L’’Istituto Superiore di Sanità, nell’ambito dell’Osservatorio per una Strategia Nazionale di Prevenzione degli Annegamenti ed incidenti in acque di balneazione del ministero della Salute, ha messo a punto un opuscolo per la prevenzione degli annegamenti dei bambini nelle piscine e nei bacini di acqua interni.

 

Questi alcuni dati rilevanti sugli annegamenti tratti da una informativa dell’OMS del 2014.

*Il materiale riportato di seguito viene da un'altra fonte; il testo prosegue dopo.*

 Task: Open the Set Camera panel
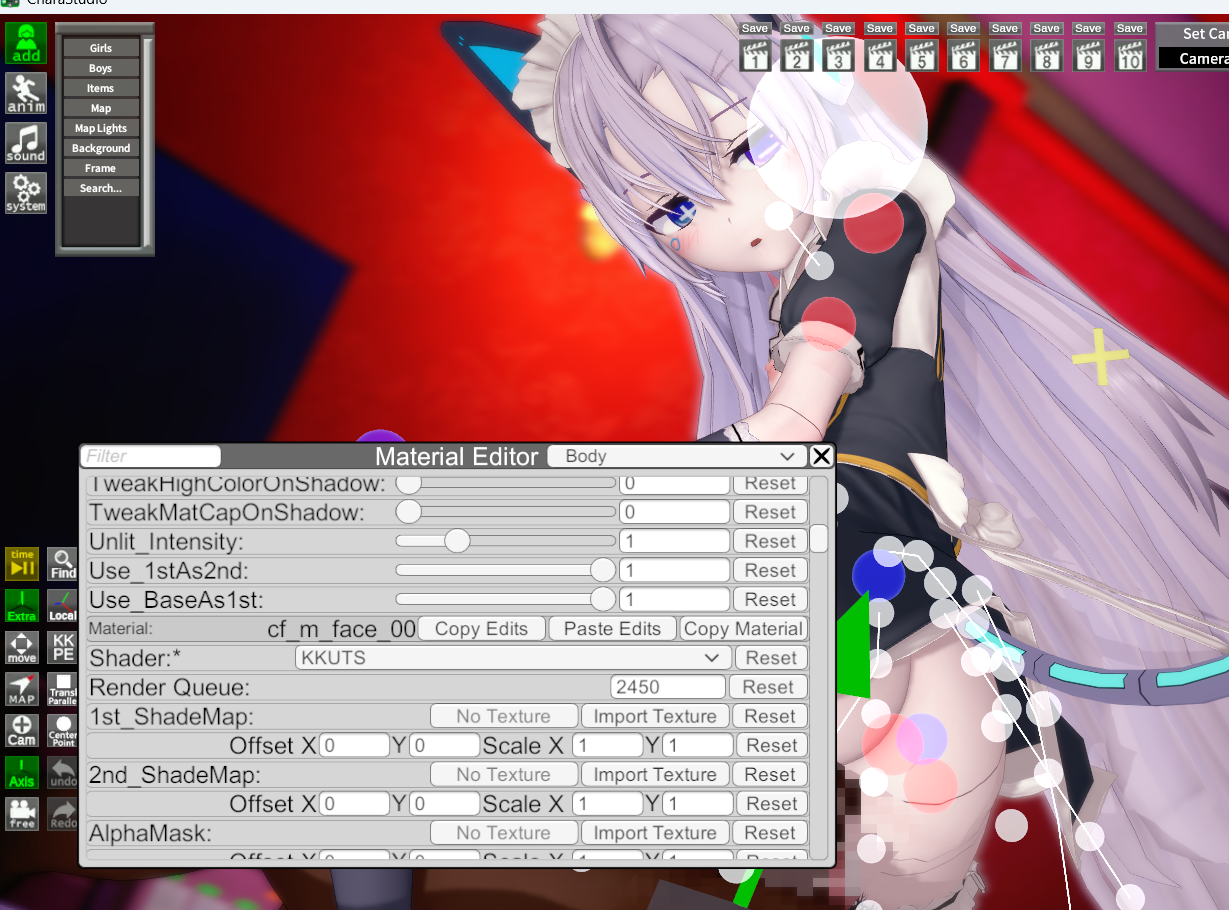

  • L’annegamento è la terza causa di morte per evento traumatico non intenzionale nel mondo ed è responsabile del 7% di tutti i decessi legati a eventi traumatici.
  • Secondo le stime, in tutto il mondo si verificano ogni anno 372.000 decessi per annegamento.
  • Le stime globali potrebbero sottovalutare in misura significativa il reale problema di sanità pubblica collegato agli annegamenti.
  • Le persone a maggior rischio di annegamento sono i bambini, le persone di sesso maschile e gli individui che sono più spesso a contatto con l’acqua.
  • Nel mondo, i tassi più alti di annegamento riguardano i bambini di età compresa fra 1 e 4 anni, seguiti dai bambini di 5-9 anni di età.
  • In 48 degli 85 paesi i cui dati rispettano i criteri di inclusione1, l’annegamento è una delle 5 principali cause di morte per le persone di età compresa fra 1 e 14 anni;
  • Australia: l’annegamento è la prima causa di morte dovuta a eventi traumatici non intenzionali nei bambini di età compresa fra 1 e 3 anni;
  • Bangladesh: gli annegamenti causano il 43% di tutti i decessi nei bambini di età compresa fra 1 e 4 anni;
  • Cina: l’annegamento è la prima causa di morte dovuta a eventi traumatici nei bambini di età compresa fra 1 e 4 anni;
  • Stati Uniti: l’annegamento è la seconda causa di morte dovuta a eventi traumatici non intenzionali nei bambini di età compresa fra 1 e 14 anni.